In this post we study the convergence speed of an experiment. Over time, we accumulate sample size. As that sample size increases, statistical power is supposed to increase and MDE decreases. But over time, what conditions make this guarantee? Can variance over time increase, for example due to nonstationarity, seasonality or trends? And if so, how does that affect the power that is being accumulated over time? How does the aggregation over time affect this process? What if our ability to collect samples decreases over time? We study how aggregations like means and variances, the inputs into statistical tests, are actually stochastic processes and how that affects the standard error, the key input into the MDE.

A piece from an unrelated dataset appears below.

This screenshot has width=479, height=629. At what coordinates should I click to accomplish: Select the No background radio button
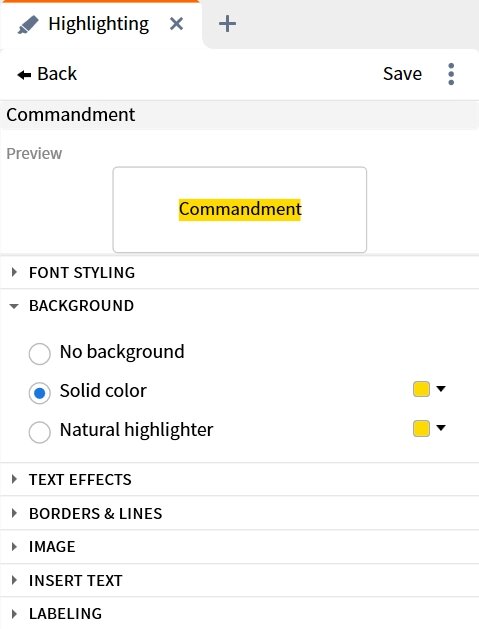click(40, 353)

Accumulating Data and Aggregating it

Different cohorts of subjects enter the experiment at different times. Say that cohort \(c\) arrives at the experiment at time \(A(c) = c\), so cohort 1 arrives on day 1, cohort 2 arrives on day 2, etc. We can consider this statement widely true in different experiments, so we don’t consider any other form of arrival times. Say the size of the cohort that is arriving on day \(t\) is \(n(t)\). The experiment ends on day \(T\), where \(N(T) = \sum_{t=1}^T n(t)\) subjects have been accumulated.

Let \(y_c(t)\) be the metric value for cohort \(c\) at time \(t\), and \(Y_c(T) = \sum_{t=c}^T y_c(t)\). In this sum, the cohort that enters on day 1 is observed for \(T\) days, while the cohort on day 2 is observed for \(T-1\) days and the cohort on day \(T\) is observed for 1 day. (Note that this is not an average over time, it is simply a sum; we will discuss how this sum has adverse effects on convergence and shine light on why averages are very useful.)

Say that \(y\) is normally distributed iid so \(y \sim N(\mu, \sigma^2)\) and for simplicity is not a function of the cohort. Then the distribution of the sum is \(Y_c(T) \sim N((T - t + 1)\mu, (T - t + 1)\sigma^2)\) where we emphasize cohort \(c\) arrives at time \(t\). By the time the experiment ends on day \(T\), the data in \(Y(T)\) that we observe follows a mixture distribution. The \(t^{th}\) component has mean \(\mu_t = (T - t + 1)\mu\) and variance \(\sigma_t^2 = (T - t + 1)\sigma^2\). Using the sizes of the components, \(n(t)\), we can compute the overall mean and variance of this mixture distribution.

Given \(T\) components with mixture weights \(\pi_t\), the mean and variance of the mixture distribution are generically

\[\begin{align} \tilde{\mu}(T) &= \sum_{t=1}^T \pi_t \mu_t \\ \tilde{\sigma}^2(T) &= \sum_{t=1}^T \Bigl(\pi_t (\sigma_t^2 + \mu_t^2)\Bigr) - \tilde{\mu}(T)^2 \end{align}\]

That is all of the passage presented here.